====== Data records ======

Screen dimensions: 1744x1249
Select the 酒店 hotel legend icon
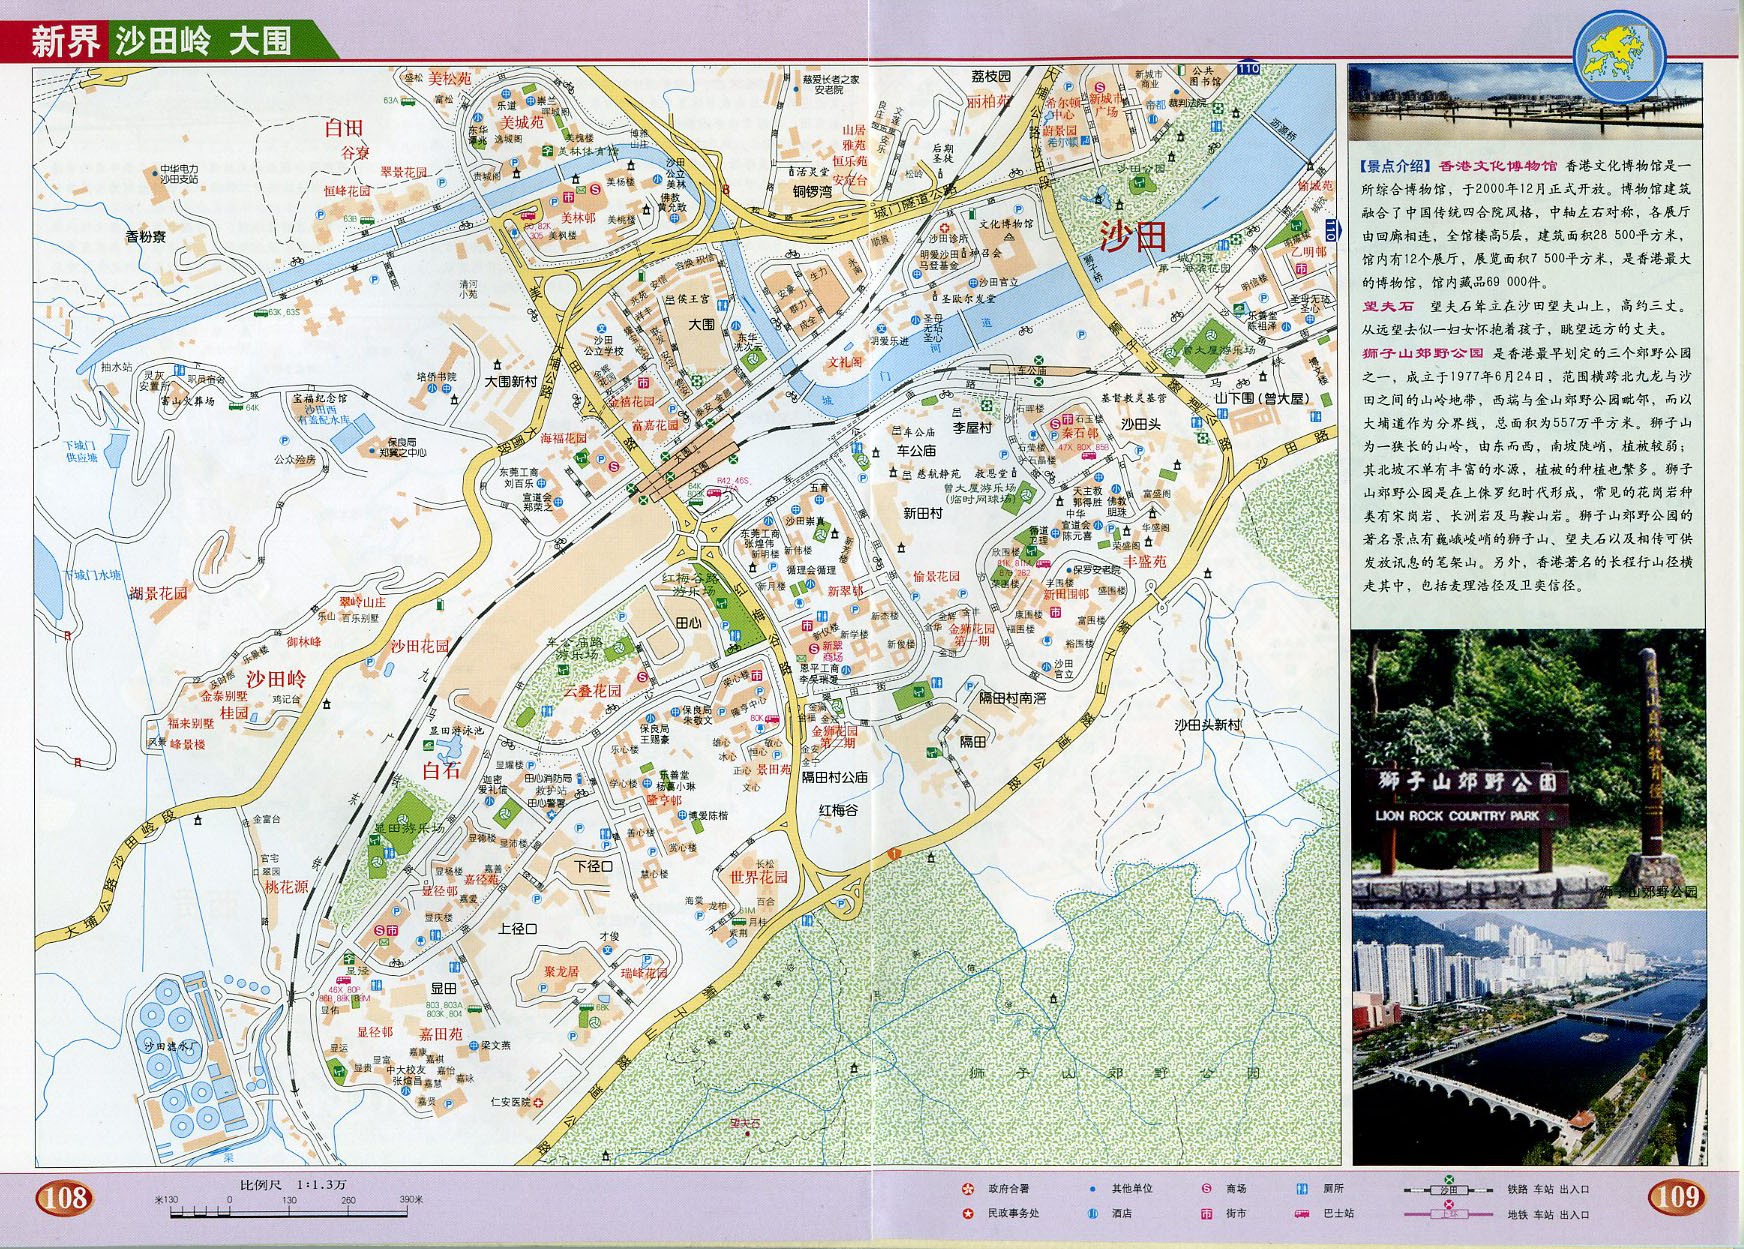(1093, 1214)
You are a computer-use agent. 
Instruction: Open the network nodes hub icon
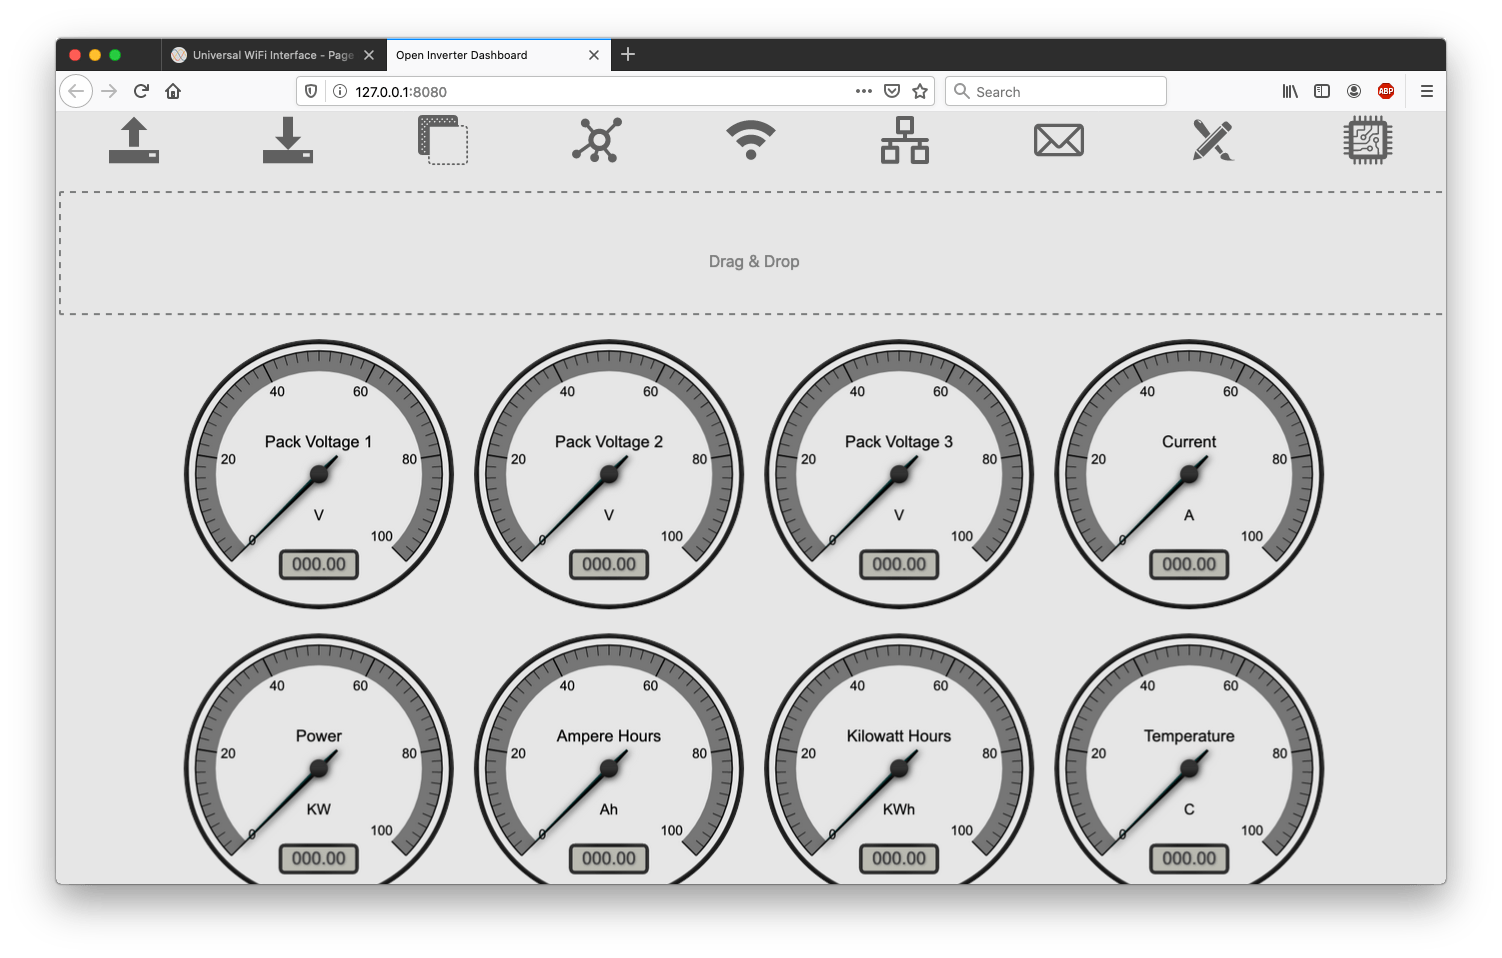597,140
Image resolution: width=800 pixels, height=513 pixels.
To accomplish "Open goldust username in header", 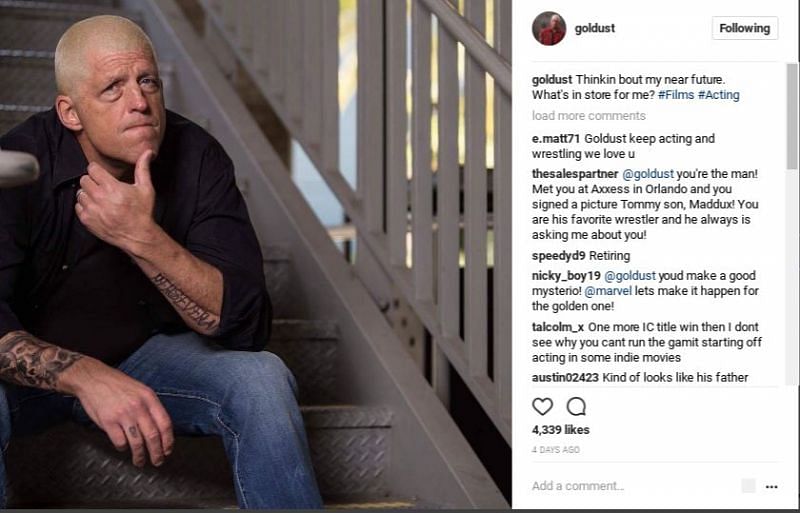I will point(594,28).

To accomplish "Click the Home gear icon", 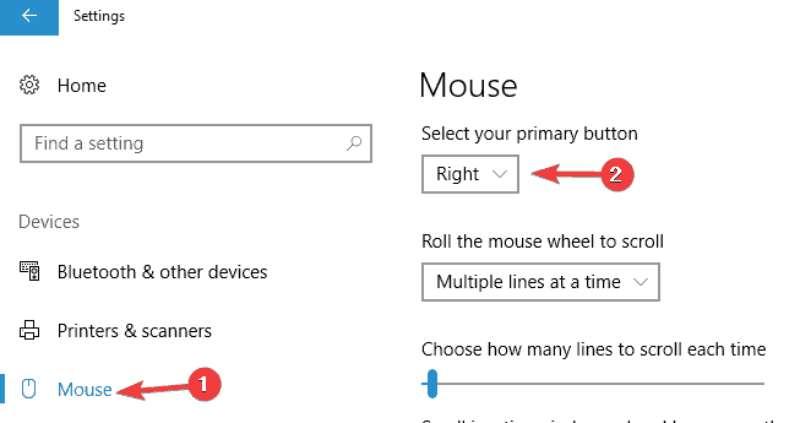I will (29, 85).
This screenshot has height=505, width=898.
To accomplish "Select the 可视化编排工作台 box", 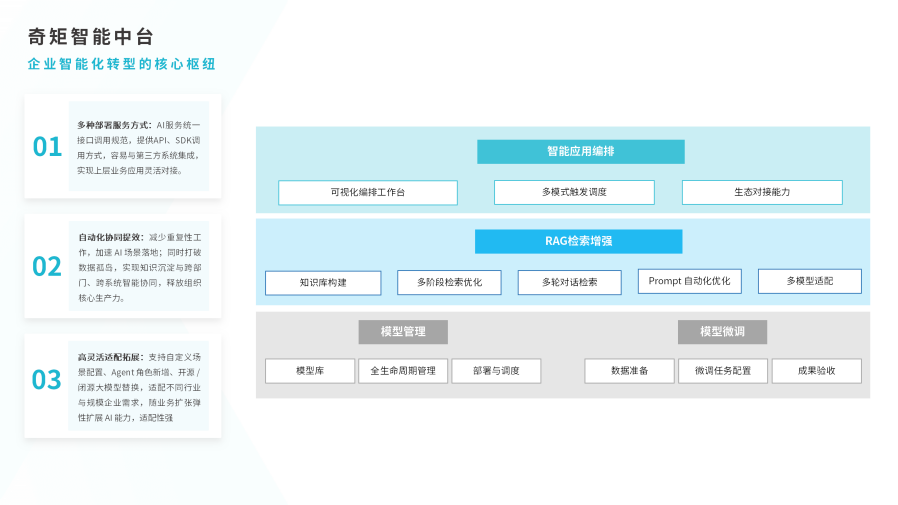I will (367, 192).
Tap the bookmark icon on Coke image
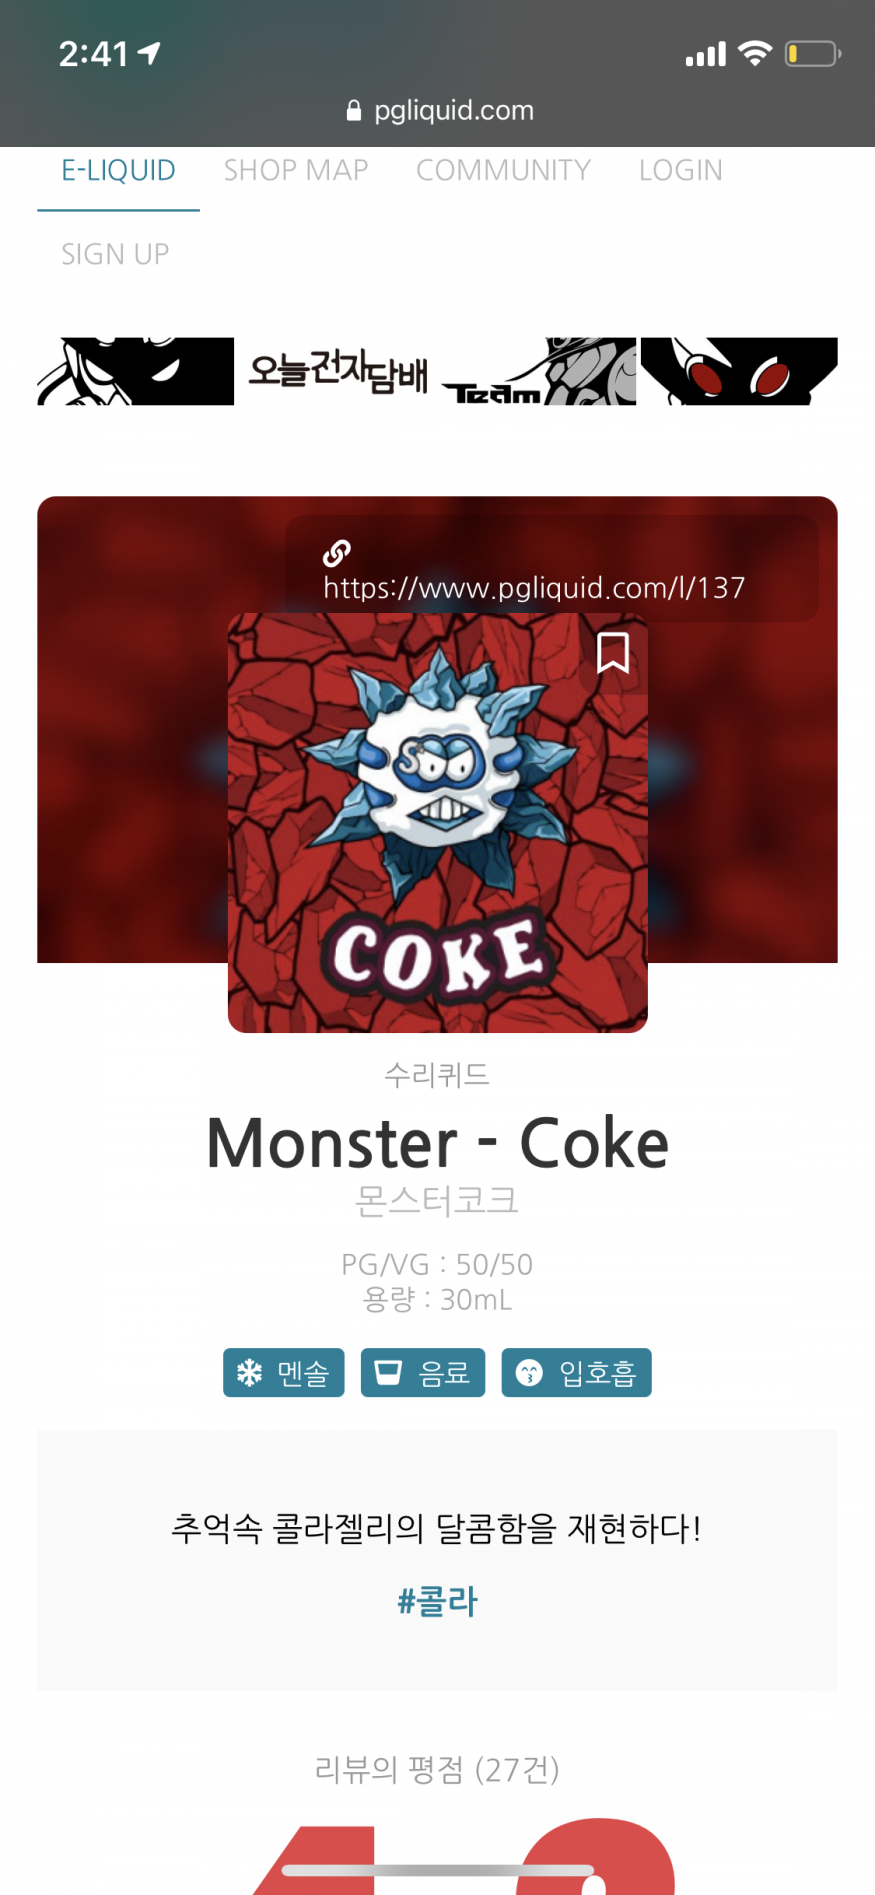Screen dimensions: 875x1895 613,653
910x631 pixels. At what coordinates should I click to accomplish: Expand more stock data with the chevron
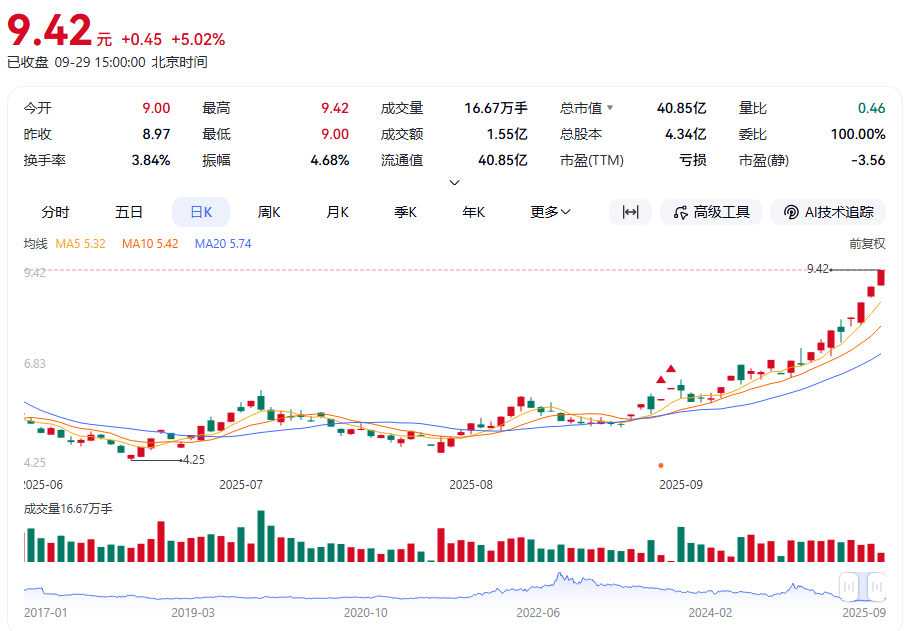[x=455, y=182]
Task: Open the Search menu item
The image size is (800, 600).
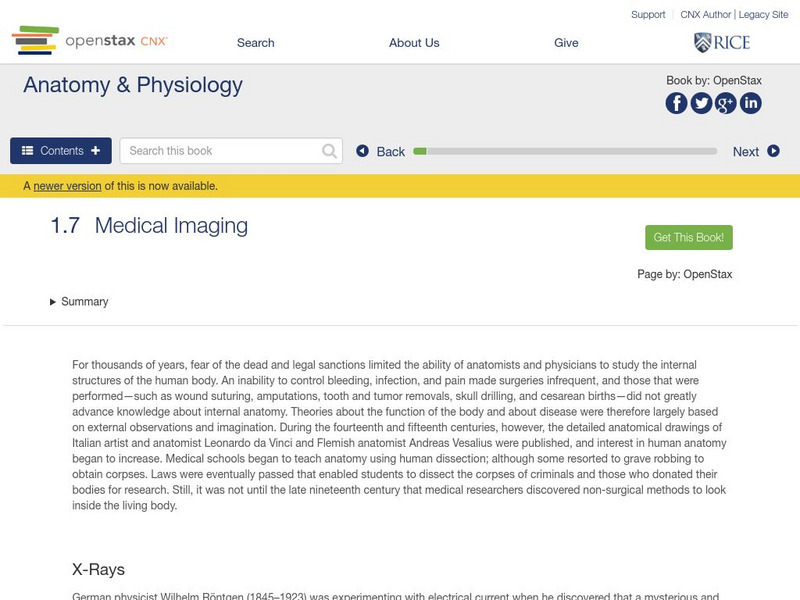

======

How to complete this task - Reproduce each line from the records that contains the word "height".

Task answer -
Image resolution: width=800 pixels, height=513 pixels.
This screenshot has height=505, width=898.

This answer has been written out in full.